Otro punto a tener en cuenta es que proteger a las niñas del fracaso les hace perder la motivación, incluso más que a los niños. Aprendemos mejor cuando estamos intrínsecamente motivados, es decir, cuando probamos algo nuevo por el mero disfrute de la experiencia. La motivación intrínseca es uno de los recursos más valiosos del aprendizaje. Nos anima a sobrellevar los momentos difíciles de un desafío y perseguir lo que amamos hacer. Al cerebro le gustan los retos, lo novedoso, y con cada objetivo logrado se activa el circuito neuronal de recompensa.
La autonomía es un factor clave en la motivación intrínseca. Es decir, estamos más inclinados a querer aprender cuando podemos hacerlo libremente y por nuestra propia voluntad. Cuando notamos que otros están interfiriendo o tratando de controlar nuestra manera de hacer una tarea, aunque sea de forma sutil como ofreciendo premios, amenazando con castigos o elogiando de forma exagerada, nuestra motivación se desploma.
Los profesores Edward L. Deci y Richard M. Ryan, pioneros en el estudio de la motivación, dicen que las niñas son más vulnerables a que su autonomía y motivación se vean amenazadas (Deci y Ryan, 1985). Manteniendo la inercia de que las niñas son educadas para complacer a los demás, tenderán a preocuparse más por los comentarios de los profesores y los padres, por lo que son más sensibles a sentirse controladas. Deci y Ryan dicen que las mujeres “prestan especial atención a la evidencia de haber complacido al evaluador cuando son felicitadas por éste”. La clave de tener resultados negativos en STEM cuando parecía que su inclinación científica estaba definida, puede ser la presión debida a los elogios animándolas a estos estudios y la ansiedad para no defraudar, para alcanzar las felicitaciones del profesor, de la familia o de otros grupos. En estos casos, el esfuerzo por complacer no les compensa y suelen abandonar.
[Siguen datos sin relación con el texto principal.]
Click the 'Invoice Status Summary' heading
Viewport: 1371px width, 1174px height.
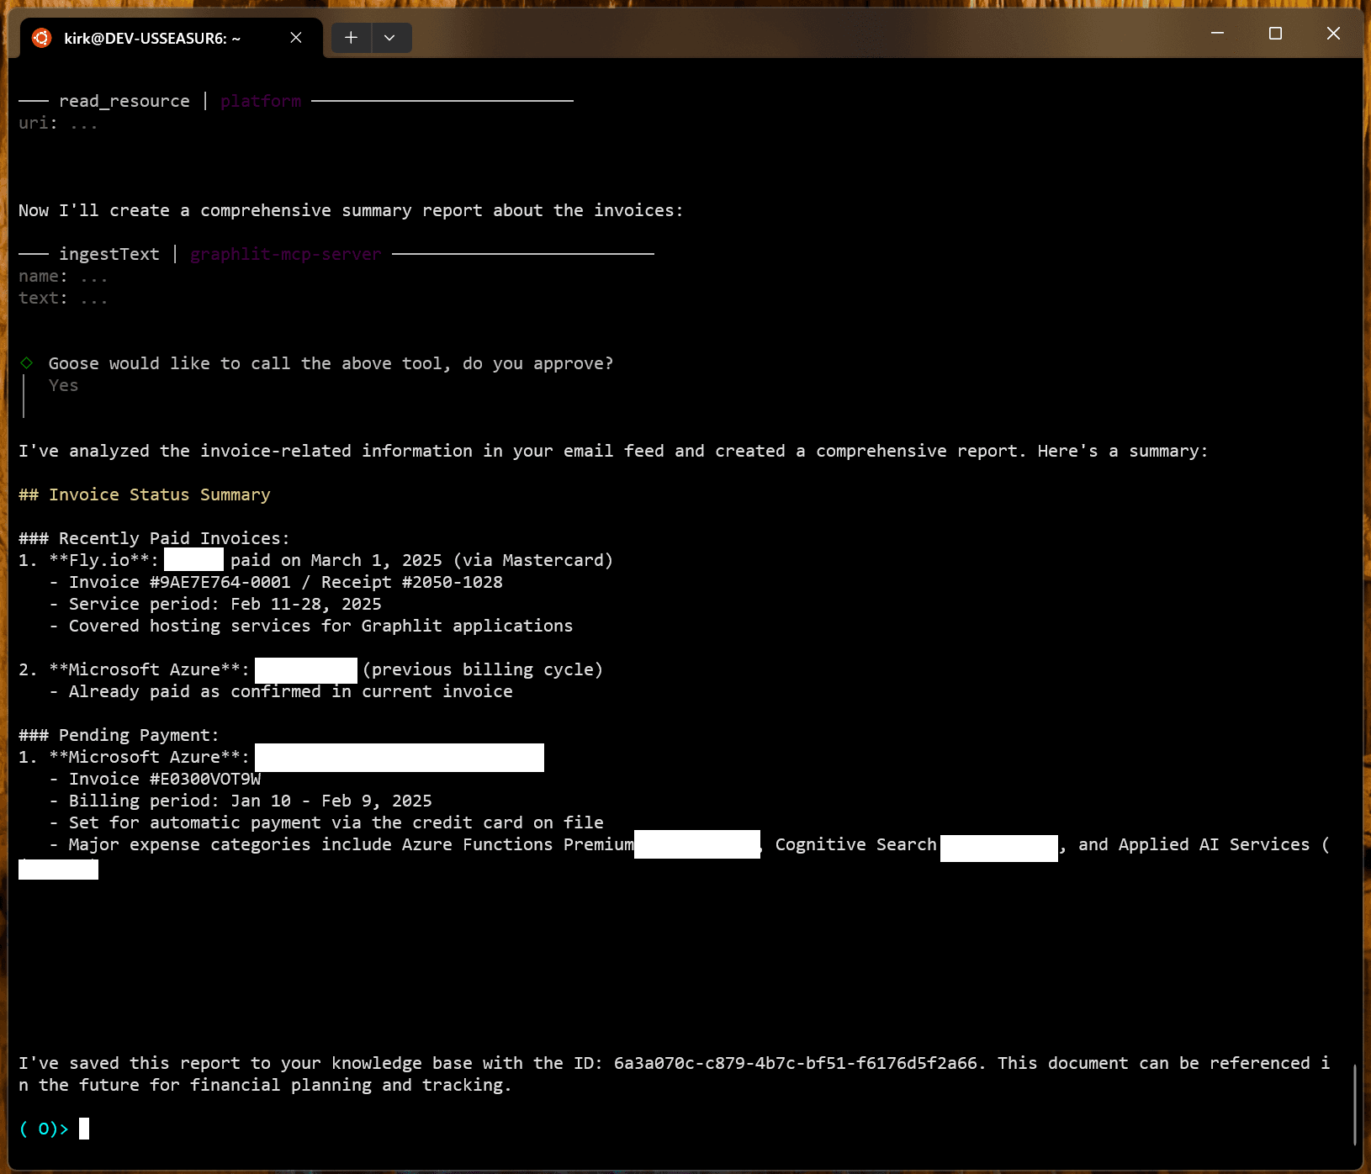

Entonces, ¿qué funciona para las niñas? Parece que usar elogios informativos para describir un buen desempeño (“Lo hiciste muy bien en esa prueba”), en lugar de hacer una interpretación (“Eres tan inteligente”), aumenta la motivación intrínseca de las niñas. Se ha demostrado consistentemente que elogiar el esfuerzo (“Trabajaste mucho en eso”) por encima de la capacidad motiva tanto a niños como a niñas. Con todo, sería bueno que considerásemos la idea de permitir y permitirnos el error. Esto es una actitud que se aprende y no estaría mal apartarnos, como educadores, de la tentación de allanarles el terreno. Así les daremos la oportunidad, tanto a niños como a niñas, de desarrollar la confianza en ellos mismos. Nos toca proporcionarles herramientas, estrategias, referentes, y estar a su lado, recordarles que no hay etiquetas cosidas en cada uno. Sería bueno que escucharan alguna vez que los hombres y las mujeres que han conseguido sus sueños tuvieron errores y los afrontaron; volvieron a leer el enunciado de un problema o se enfrentaron con ánimo, pero echándole horas, al siguiente examen.